> _Work instructions_: Only the lines below starting at the one that contains "Confirmation Gifts (567, 1823)" and ending at the one that contains "Rosary Guide Free Download (95, 636)" are to be reproduced, exactly and with both ends kept.

Extracted records
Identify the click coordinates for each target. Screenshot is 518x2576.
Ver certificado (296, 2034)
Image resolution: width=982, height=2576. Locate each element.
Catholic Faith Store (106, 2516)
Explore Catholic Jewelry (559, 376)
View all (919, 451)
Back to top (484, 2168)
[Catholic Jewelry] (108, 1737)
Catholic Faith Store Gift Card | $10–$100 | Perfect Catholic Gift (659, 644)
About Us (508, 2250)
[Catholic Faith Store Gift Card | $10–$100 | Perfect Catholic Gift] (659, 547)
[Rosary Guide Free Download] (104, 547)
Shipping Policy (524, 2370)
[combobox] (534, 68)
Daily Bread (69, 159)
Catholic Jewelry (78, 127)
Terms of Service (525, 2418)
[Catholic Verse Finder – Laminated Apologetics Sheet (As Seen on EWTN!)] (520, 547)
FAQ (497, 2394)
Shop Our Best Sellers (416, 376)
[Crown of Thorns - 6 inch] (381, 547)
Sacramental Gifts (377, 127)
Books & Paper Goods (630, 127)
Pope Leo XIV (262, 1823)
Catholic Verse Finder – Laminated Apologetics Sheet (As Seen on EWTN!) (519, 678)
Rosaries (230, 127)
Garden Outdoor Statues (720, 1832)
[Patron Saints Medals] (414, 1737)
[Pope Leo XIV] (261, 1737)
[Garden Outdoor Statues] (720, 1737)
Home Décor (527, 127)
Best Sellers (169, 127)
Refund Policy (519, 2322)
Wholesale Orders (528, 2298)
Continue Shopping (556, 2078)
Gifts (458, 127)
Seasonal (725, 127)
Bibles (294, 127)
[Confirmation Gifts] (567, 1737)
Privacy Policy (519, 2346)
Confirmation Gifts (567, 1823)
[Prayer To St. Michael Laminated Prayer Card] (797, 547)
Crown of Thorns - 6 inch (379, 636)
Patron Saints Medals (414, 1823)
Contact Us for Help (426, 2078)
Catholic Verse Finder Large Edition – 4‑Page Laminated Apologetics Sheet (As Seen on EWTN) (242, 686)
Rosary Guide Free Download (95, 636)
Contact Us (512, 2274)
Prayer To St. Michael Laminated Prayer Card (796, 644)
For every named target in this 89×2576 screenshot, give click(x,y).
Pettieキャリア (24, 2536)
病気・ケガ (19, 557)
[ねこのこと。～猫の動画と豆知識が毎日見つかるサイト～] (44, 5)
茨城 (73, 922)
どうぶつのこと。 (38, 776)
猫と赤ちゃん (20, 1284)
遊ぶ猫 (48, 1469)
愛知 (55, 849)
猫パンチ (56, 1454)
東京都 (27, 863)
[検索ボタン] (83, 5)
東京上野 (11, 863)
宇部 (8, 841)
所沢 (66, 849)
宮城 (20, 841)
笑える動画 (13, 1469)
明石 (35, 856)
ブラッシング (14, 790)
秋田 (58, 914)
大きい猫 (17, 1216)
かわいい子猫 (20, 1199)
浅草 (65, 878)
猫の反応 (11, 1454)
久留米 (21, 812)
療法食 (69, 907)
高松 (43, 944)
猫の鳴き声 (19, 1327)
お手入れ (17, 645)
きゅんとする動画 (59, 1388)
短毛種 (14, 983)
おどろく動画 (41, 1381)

> _Written response_:
Confirmation Gifts (567, 1823)
[Prayer To St. Michael Laminated Prayer Card] (797, 547)
Crown of Thorns - 6 inch (379, 636)
Patron Saints Medals (414, 1823)
Contact Us for Help (426, 2078)
Catholic Verse Finder Large Edition – 4‑Page Laminated Apologetics Sheet (As Seen on EWTN) (242, 686)
Rosary Guide Free Download (95, 636)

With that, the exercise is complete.